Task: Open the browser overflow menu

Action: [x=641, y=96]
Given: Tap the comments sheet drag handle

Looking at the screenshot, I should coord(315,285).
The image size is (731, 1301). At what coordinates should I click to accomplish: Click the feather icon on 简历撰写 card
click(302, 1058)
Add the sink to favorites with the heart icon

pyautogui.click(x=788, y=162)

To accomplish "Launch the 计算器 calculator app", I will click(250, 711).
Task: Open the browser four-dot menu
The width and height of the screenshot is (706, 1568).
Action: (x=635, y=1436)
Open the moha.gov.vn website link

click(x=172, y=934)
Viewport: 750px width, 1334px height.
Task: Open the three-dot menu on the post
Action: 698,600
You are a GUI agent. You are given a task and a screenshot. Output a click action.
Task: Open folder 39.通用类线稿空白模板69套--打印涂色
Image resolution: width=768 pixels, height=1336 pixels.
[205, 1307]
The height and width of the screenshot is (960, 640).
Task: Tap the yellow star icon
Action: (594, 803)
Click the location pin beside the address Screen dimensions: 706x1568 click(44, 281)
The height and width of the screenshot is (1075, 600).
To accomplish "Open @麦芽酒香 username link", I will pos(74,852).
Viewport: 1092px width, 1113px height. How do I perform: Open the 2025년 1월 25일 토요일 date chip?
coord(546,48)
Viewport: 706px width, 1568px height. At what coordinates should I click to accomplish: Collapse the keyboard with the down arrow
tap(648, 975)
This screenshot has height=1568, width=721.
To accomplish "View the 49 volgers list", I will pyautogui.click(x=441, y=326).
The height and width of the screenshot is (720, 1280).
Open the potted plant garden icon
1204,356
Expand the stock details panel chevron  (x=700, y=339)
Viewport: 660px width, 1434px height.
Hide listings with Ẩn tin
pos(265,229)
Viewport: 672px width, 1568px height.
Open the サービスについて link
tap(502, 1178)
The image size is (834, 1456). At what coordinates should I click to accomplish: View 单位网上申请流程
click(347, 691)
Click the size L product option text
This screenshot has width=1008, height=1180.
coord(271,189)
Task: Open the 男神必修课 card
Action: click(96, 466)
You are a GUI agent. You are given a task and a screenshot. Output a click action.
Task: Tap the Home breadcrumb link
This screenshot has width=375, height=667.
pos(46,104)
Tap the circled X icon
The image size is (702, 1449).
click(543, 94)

··········

Repeat everything from the first of the lines above down to the line containing "Action: click(96, 466)", with that line included.

Task: Open the browser overflow menu

Action: [x=641, y=96]
Given: Tap the comments sheet drag handle

Looking at the screenshot, I should coord(315,285).
The image size is (731, 1301). At what coordinates should I click to accomplish: Click the feather icon on 简历撰写 card
click(302, 1058)
Add the sink to favorites with the heart icon

pyautogui.click(x=788, y=162)

To accomplish "Launch the 计算器 calculator app", I will click(250, 711).
Task: Open the browser four-dot menu
The width and height of the screenshot is (706, 1568).
Action: (x=635, y=1436)
Open the moha.gov.vn website link

click(x=172, y=934)
Viewport: 750px width, 1334px height.
Task: Open the three-dot menu on the post
Action: 698,600
You are a GUI agent. You are given a task and a screenshot. Output a click action.
Task: Open folder 39.通用类线稿空白模板69套--打印涂色
Image resolution: width=768 pixels, height=1336 pixels.
[205, 1307]
The height and width of the screenshot is (960, 640).
Task: Tap the yellow star icon
Action: (594, 803)
Click the location pin beside the address Screen dimensions: 706x1568 click(44, 281)
The height and width of the screenshot is (1075, 600).
To accomplish "Open @麦芽酒香 username link", I will pos(74,852).
Viewport: 1092px width, 1113px height. How do I perform: Open the 2025년 1월 25일 토요일 date chip?
coord(546,48)
Viewport: 706px width, 1568px height. At what coordinates should I click to accomplish: Collapse the keyboard with the down arrow
tap(648, 975)
This screenshot has height=1568, width=721.
To accomplish "View the 49 volgers list", I will pyautogui.click(x=441, y=326).
The height and width of the screenshot is (720, 1280).
Open the potted plant garden icon
1204,356
Expand the stock details panel chevron  (x=700, y=339)
Viewport: 660px width, 1434px height.
Hide listings with Ẩn tin
pos(265,229)
Viewport: 672px width, 1568px height.
Open the サービスについて link
tap(502, 1178)
The image size is (834, 1456). At what coordinates should I click to accomplish: View 单位网上申请流程
click(347, 691)
Click the size L product option text
This screenshot has width=1008, height=1180.
coord(271,189)
Task: Open the 男神必修课 card
Action: click(96, 466)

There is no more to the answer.